Leave the restaurant bustle of Bude’s Belle Vue and Queen Street for this unassuming cliffside venue which serves delectably fresh seafood.
Despite its picturesque location on Summerleaze Crescent, Sea Fever flies somewhat under the radar because of its setting within Atlantic House Hotel. However, don’t let this deter you as it’s a find for gourmets who get excited about menus that are built around the local catch.
The team at Sea Fever are so inspired by the big blue and its spoils that they named the restaurant after poet John Masefield’s ode to the ocean.

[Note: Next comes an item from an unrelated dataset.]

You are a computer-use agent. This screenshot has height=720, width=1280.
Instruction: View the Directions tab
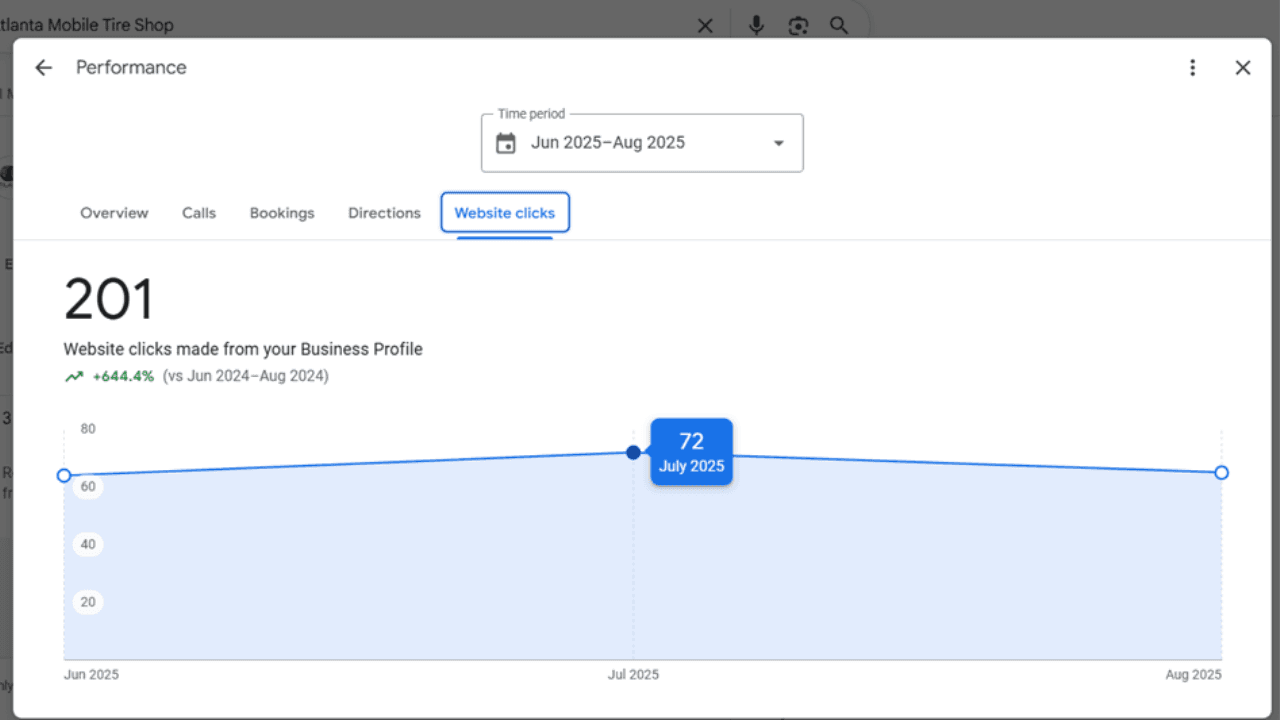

Bude‑born chef Kyan Hooper – who earnt his stripes in Yorkshire at Michelin‑starred restaurants Rascasse and The Star Inn at Harome – is well versed in cooking seafood. The head chef has strong family ties with the local fishing community, so only the freshest fish make it into his kitchen.
Kyan skilfully turns these high‑quality ingredients into comforting, crowd‑pleasing dishes typical of a traditional French bistro – with a dash of Asian influence for good measure.
What to order?
It seems trivial to talk bread when the seafood was so good, but the warm malted loaf with its honeyed notes, caramelised crust and carpet of salty seaweed butter warrants a moment of reflection.

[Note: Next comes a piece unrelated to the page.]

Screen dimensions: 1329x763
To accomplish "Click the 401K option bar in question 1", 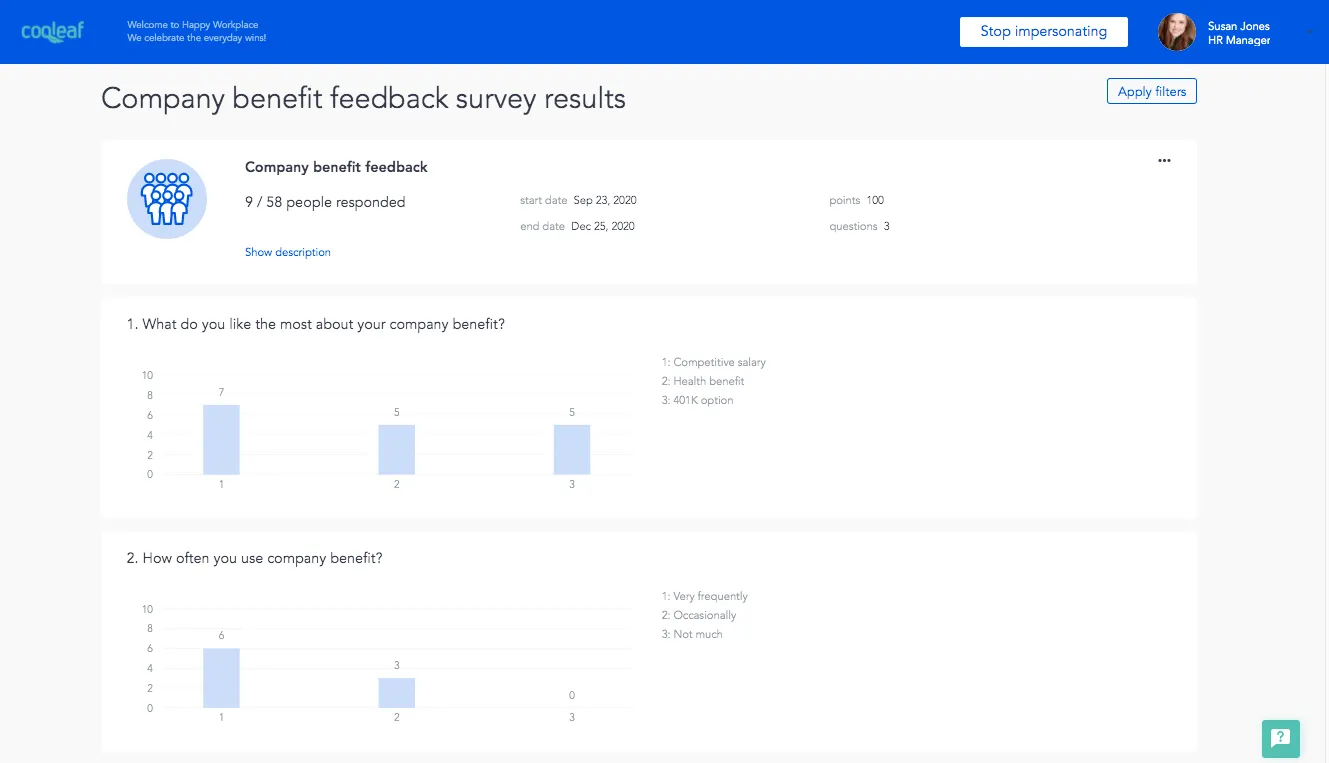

The moreish bread started the meal alongside tasty morsels such as smoked anchovies, and Porthilly oysters with pear and jalapeño. Snack sensibly, however, as you’ll want to save room for starters like the tandoori mackerel with squid bhaji, pickled cucumber and coriander. The mackerel’s spiced yogurt marinade permeated its delicate flesh with warming heat, providing a delicious contrast to its torched skin.
A second starter of buttermilk monkfish in a pool of sweet hot sauce with house pickles, crème fraîche and sliced red chillies also scored highly for creativity.
Choosing between mains of fish stew packed with mussels, hake, monkfish, gurnard, sea bass and smoked haddock, and the hake with pumpkin, vadouvan spice, yogurt and broccoli was tough work. The latter swung it and was a triumph of French‑Indian fusion cooking.
Following such fish‑heavy feasting you might be tempted to turn down dessert, but it’s worth trying one of the homemade ice creams or sorbets if you’ve only a smidgen of room. The plum sorbet was lip‑smackingly good as a side to the lemon posset pud.
If you spy lobster on the Sea Fever menu, order it! It will have been caught in Bude Bay by Kyan’s uncle.